Eating or going out alone needn’t be restrictive in Japan.
Single diners these days can choose from Yakiniku Korean BBQ meals especially designed for one or even Nabe hot pot meals. Fancy bellowing out a few hits? There are special karaoke booths for singing solo.
While these new solo consumption services are inventive, many have seen them as depressing and a sign of the times. Yes, eating alone can be boring and embarrassing. So some chaps have stepped in to help solo consumers who don’t want to be drinking or eating sans a friend.
Enter Finnland’s greatest exports, the Moomins, who are staffing an “anti-loneliness cafe” at Tokyo Dome City LaQua that has gone viral recently.
To save its lone customers from the awkward perils of solo dining, the cafe kindly seats diners with stuffed animal companions called Moomins, a family of white hippo-like characters created by Finnish illustrator and writer Tove Jansson.
Moomins are brought to each table so that patrons — solo or in groups — can have a turn sitting with them.
Weekday mornings are the quietest time, while weekends are packed all day long.
The cafe isn’t new (the Tokyo Dome City one opened way back in 2003) but has been getting lots of attention overseas in recent weeks.
While in some ways it might adhere to the “wacky Japan” stereotype, the cafe could perhaps be interpreted as an innovative retail response both to Japan’s love of the Moomin characters and also genuine social issues.
Depression and suicide are a fact of life in Japan. Not a day seems to go by without someone throwing themselves in front of a train on one of Tokyo’s many lines. (In fact, the numbers work out as something like 70 people killing themselves per day.) The suicide rate increased in the wake of the collapse of the economic bubble, topping 30,000 in 1998, and the post-2008 recession also aggravated social issues that lead to despair for many. Suicide numbers dipped slightly in 2012 and again in 2013, but remain high.

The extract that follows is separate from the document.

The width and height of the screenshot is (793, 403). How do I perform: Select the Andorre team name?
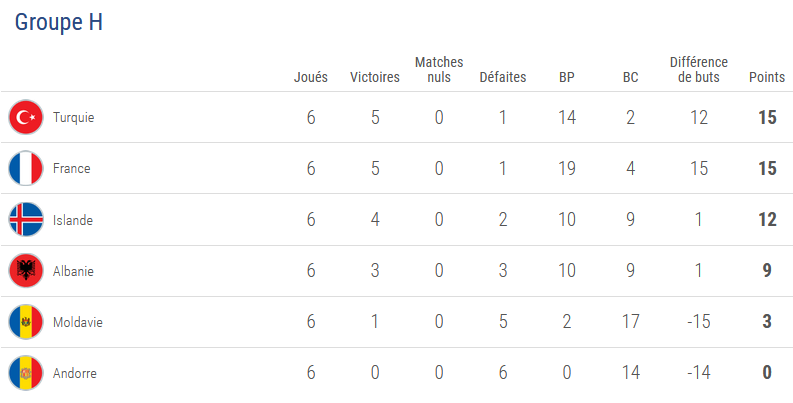click(x=74, y=373)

It would be insulting to suggest that the Moomins can contribute to combatting suicide — but they can’t hurt either. (The National Police Agency has in the past even used music idols AKB48 to front an anti-suicide campaign, so the idea that “cute” can combat loneliness is apparently officially accepted.)
The Moomins are very popular in Japan, as any trip to Loft or Tokyu Hands will reveal in the hordes of merchandise waiting for consumers to buy. There is also going to be a Moomin theme park in the near future.
This Tokyo Dome City Moomin cafe is run by Benelic, who operates four Moomin businesses in Tokyo. There is also the Moomin House Cafe at Solamachi, the mall attached to Skytree. And then there is another Moomin Bakery & Cafe in Fukuoka, at Canal City Hakata, plus numerous Moomin Stands and Moomin Shops at other locations in Tokyo and around Japan.